■ **What the task requires**:
Print all of the records below again without a single difference.

**** Records for this exercise ****

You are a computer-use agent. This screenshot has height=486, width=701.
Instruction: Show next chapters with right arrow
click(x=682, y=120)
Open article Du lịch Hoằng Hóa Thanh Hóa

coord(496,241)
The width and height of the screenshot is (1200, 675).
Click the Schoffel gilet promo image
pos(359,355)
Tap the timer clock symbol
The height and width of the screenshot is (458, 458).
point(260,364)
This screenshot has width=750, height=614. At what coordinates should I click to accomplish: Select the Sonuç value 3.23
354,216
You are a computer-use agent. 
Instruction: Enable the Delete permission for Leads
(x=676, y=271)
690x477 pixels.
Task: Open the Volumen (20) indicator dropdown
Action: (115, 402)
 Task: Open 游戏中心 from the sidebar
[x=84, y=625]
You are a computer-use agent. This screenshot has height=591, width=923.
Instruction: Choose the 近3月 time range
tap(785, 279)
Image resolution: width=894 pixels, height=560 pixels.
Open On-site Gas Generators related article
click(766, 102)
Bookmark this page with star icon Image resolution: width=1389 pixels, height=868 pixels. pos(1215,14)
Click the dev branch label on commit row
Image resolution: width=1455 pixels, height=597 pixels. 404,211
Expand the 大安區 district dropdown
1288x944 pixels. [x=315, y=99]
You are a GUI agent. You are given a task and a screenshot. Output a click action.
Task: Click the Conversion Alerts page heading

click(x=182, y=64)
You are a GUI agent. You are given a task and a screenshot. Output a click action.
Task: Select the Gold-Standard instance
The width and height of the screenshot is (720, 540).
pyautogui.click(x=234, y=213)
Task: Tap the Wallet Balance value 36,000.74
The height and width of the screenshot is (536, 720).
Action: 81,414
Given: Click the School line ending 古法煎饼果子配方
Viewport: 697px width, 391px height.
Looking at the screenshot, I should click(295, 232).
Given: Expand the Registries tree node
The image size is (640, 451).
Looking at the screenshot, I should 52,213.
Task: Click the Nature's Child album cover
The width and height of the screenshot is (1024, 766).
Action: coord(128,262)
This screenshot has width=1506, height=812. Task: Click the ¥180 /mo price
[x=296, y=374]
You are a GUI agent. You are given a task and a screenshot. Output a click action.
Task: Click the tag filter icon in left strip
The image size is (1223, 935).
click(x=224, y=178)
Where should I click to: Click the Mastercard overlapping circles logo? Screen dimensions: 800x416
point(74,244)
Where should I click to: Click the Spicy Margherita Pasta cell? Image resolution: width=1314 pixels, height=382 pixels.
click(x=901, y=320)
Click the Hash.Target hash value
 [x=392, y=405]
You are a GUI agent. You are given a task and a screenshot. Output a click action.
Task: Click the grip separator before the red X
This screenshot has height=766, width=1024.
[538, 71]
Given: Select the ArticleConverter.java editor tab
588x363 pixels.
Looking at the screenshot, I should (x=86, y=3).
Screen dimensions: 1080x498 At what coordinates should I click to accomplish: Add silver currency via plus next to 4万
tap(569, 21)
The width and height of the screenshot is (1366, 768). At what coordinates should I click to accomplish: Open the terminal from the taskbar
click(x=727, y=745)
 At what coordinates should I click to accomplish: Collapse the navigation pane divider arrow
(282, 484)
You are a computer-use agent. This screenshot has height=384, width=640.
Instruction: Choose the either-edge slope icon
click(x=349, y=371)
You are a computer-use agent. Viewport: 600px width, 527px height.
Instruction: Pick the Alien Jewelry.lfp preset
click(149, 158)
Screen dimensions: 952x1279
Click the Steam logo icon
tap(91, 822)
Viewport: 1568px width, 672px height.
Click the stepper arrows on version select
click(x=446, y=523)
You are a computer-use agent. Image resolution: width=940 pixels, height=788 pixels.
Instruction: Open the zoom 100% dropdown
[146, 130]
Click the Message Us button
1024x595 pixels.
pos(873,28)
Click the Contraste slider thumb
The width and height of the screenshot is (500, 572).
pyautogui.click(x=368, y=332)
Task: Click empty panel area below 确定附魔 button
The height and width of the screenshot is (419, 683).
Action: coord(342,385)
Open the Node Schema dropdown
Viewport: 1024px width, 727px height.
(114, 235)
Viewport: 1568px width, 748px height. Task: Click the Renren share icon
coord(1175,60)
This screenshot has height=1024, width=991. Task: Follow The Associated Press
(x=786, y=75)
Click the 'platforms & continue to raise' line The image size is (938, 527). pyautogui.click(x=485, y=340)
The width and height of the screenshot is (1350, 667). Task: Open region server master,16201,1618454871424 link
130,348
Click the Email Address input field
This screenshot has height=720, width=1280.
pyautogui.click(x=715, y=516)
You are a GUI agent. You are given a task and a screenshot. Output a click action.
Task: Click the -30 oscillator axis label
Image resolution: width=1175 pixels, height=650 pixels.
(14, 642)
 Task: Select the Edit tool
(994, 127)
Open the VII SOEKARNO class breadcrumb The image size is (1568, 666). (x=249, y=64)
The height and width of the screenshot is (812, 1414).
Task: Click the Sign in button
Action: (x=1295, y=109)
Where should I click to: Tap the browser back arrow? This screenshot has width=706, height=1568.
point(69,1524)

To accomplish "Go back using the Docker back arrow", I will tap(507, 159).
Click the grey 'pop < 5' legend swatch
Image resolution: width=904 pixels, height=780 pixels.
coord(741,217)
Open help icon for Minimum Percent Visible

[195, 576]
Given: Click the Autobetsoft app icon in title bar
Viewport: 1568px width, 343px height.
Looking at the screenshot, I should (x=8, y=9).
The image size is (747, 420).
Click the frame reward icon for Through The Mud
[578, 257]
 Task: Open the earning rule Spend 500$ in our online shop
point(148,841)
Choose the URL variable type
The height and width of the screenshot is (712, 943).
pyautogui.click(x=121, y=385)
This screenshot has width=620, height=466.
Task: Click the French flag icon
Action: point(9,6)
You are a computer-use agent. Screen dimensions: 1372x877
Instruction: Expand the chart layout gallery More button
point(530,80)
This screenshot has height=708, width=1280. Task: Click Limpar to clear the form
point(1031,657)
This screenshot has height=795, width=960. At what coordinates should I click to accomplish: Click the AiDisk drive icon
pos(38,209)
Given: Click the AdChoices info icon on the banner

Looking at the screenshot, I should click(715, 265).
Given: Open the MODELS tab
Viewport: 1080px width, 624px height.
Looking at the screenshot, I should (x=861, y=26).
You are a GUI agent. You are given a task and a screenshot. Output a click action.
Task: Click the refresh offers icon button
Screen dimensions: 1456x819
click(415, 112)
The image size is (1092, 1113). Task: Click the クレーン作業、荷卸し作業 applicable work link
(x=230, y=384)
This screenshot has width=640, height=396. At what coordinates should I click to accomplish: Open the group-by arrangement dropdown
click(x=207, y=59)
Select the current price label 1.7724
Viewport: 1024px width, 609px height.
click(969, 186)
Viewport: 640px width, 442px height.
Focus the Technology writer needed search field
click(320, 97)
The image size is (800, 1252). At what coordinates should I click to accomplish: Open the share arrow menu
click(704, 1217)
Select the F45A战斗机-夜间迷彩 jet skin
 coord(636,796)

****

■ **Solution to the problem**:
You are a computer-use agent. This screenshot has height=486, width=701.
Instruction: Show next chapters with right arrow
click(x=682, y=120)
Open article Du lịch Hoằng Hóa Thanh Hóa

coord(496,241)
The width and height of the screenshot is (1200, 675).
Click the Schoffel gilet promo image
pos(359,355)
Tap the timer clock symbol
The height and width of the screenshot is (458, 458).
point(260,364)
This screenshot has width=750, height=614. At what coordinates should I click to accomplish: Select the Sonuç value 3.23
354,216
You are a computer-use agent. 
Instruction: Enable the Delete permission for Leads
(x=676, y=271)
690x477 pixels.
Task: Open the Volumen (20) indicator dropdown
Action: (115, 402)
 Task: Open 游戏中心 from the sidebar
[x=84, y=625]
You are a computer-use agent. This screenshot has height=591, width=923.
Instruction: Choose the 近3月 time range
tap(785, 279)
Image resolution: width=894 pixels, height=560 pixels.
Open On-site Gas Generators related article
click(766, 102)
Bookmark this page with star icon Image resolution: width=1389 pixels, height=868 pixels. pos(1215,14)
Click the dev branch label on commit row
Image resolution: width=1455 pixels, height=597 pixels. 404,211
Expand the 大安區 district dropdown
1288x944 pixels. [x=315, y=99]
You are a GUI agent. You are given a task and a screenshot. Output a click action.
Task: Click the Conversion Alerts page heading

click(x=182, y=64)
You are a GUI agent. You are given a task and a screenshot. Output a click action.
Task: Select the Gold-Standard instance
The width and height of the screenshot is (720, 540).
pyautogui.click(x=234, y=213)
Task: Tap the Wallet Balance value 36,000.74
The height and width of the screenshot is (536, 720).
Action: 81,414
Given: Click the School line ending 古法煎饼果子配方
Viewport: 697px width, 391px height.
Looking at the screenshot, I should click(295, 232).
Given: Expand the Registries tree node
The image size is (640, 451).
Looking at the screenshot, I should 52,213.
Task: Click the Nature's Child album cover
The width and height of the screenshot is (1024, 766).
Action: coord(128,262)
This screenshot has width=1506, height=812. Task: Click the ¥180 /mo price
[x=296, y=374]
You are a GUI agent. You are given a task and a screenshot. Output a click action.
Task: Click the tag filter icon in left strip
The image size is (1223, 935).
click(x=224, y=178)
Where should I click to: Click the Mastercard overlapping circles logo? Screen dimensions: 800x416
point(74,244)
Where should I click to: Click the Spicy Margherita Pasta cell? Image resolution: width=1314 pixels, height=382 pixels.
click(x=901, y=320)
Click the Hash.Target hash value
 [x=392, y=405]
You are a GUI agent. You are given a task and a screenshot. Output a click action.
Task: Click the grip separator before the red X
This screenshot has height=766, width=1024.
[538, 71]
Given: Select the ArticleConverter.java editor tab
588x363 pixels.
Looking at the screenshot, I should (x=86, y=3).
Screen dimensions: 1080x498 At what coordinates should I click to accomplish: Add silver currency via plus next to 4万
tap(569, 21)
The width and height of the screenshot is (1366, 768). At what coordinates should I click to accomplish: Open the terminal from the taskbar
click(x=727, y=745)
 At what coordinates should I click to accomplish: Collapse the navigation pane divider arrow
(282, 484)
You are a computer-use agent. This screenshot has height=384, width=640.
Instruction: Choose the either-edge slope icon
click(x=349, y=371)
You are a computer-use agent. Viewport: 600px width, 527px height.
Instruction: Pick the Alien Jewelry.lfp preset
click(149, 158)
Screen dimensions: 952x1279
Click the Steam logo icon
tap(91, 822)
Viewport: 1568px width, 672px height.
Click the stepper arrows on version select
click(x=446, y=523)
You are a computer-use agent. Image resolution: width=940 pixels, height=788 pixels.
Instruction: Open the zoom 100% dropdown
[146, 130]
Click the Message Us button
1024x595 pixels.
pos(873,28)
Click the Contraste slider thumb
The width and height of the screenshot is (500, 572).
pyautogui.click(x=368, y=332)
Task: Click empty panel area below 确定附魔 button
The height and width of the screenshot is (419, 683).
Action: coord(342,385)
Open the Node Schema dropdown
Viewport: 1024px width, 727px height.
(114, 235)
Viewport: 1568px width, 748px height. Task: Click the Renren share icon
coord(1175,60)
This screenshot has height=1024, width=991. Task: Follow The Associated Press
(x=786, y=75)
Click the 'platforms & continue to raise' line The image size is (938, 527). pyautogui.click(x=485, y=340)
The width and height of the screenshot is (1350, 667). Task: Open region server master,16201,1618454871424 link
130,348
Click the Email Address input field
This screenshot has height=720, width=1280.
pyautogui.click(x=715, y=516)
You are a GUI agent. You are given a task and a screenshot. Output a click action.
Task: Click the -30 oscillator axis label
Image resolution: width=1175 pixels, height=650 pixels.
(14, 642)
 Task: Select the Edit tool
(994, 127)
Open the VII SOEKARNO class breadcrumb The image size is (1568, 666). (x=249, y=64)
The height and width of the screenshot is (812, 1414).
Task: Click the Sign in button
Action: (x=1295, y=109)
Where should I click to: Tap the browser back arrow? This screenshot has width=706, height=1568.
point(69,1524)

To accomplish "Go back using the Docker back arrow", I will tap(507, 159).
Click the grey 'pop < 5' legend swatch
Image resolution: width=904 pixels, height=780 pixels.
coord(741,217)
Open help icon for Minimum Percent Visible

[195, 576]
Given: Click the Autobetsoft app icon in title bar
Viewport: 1568px width, 343px height.
Looking at the screenshot, I should (x=8, y=9).
The image size is (747, 420).
Click the frame reward icon for Through The Mud
[578, 257]
 Task: Open the earning rule Spend 500$ in our online shop
point(148,841)
Choose the URL variable type
The height and width of the screenshot is (712, 943).
pyautogui.click(x=121, y=385)
This screenshot has width=620, height=466.
Task: Click the French flag icon
Action: point(9,6)
You are a computer-use agent. Screen dimensions: 1372x877
Instruction: Expand the chart layout gallery More button
point(530,80)
This screenshot has height=708, width=1280. Task: Click Limpar to clear the form
point(1031,657)
This screenshot has height=795, width=960. At what coordinates should I click to accomplish: Click the AiDisk drive icon
pos(38,209)
Given: Click the AdChoices info icon on the banner

Looking at the screenshot, I should click(715, 265).
Given: Open the MODELS tab
Viewport: 1080px width, 624px height.
Looking at the screenshot, I should (x=861, y=26).
You are a GUI agent. You are given a task and a screenshot. Output a click action.
Task: Click the refresh offers icon button
Screen dimensions: 1456x819
click(415, 112)
The image size is (1092, 1113). Task: Click the クレーン作業、荷卸し作業 applicable work link
(x=230, y=384)
This screenshot has width=640, height=396. At what coordinates should I click to accomplish: Open the group-by arrangement dropdown
click(x=207, y=59)
Select the current price label 1.7724
Viewport: 1024px width, 609px height.
click(969, 186)
Viewport: 640px width, 442px height.
Focus the Technology writer needed search field
click(320, 97)
The image size is (800, 1252). At what coordinates should I click to accomplish: Open the share arrow menu
click(704, 1217)
Select the F45A战斗机-夜间迷彩 jet skin
 coord(636,796)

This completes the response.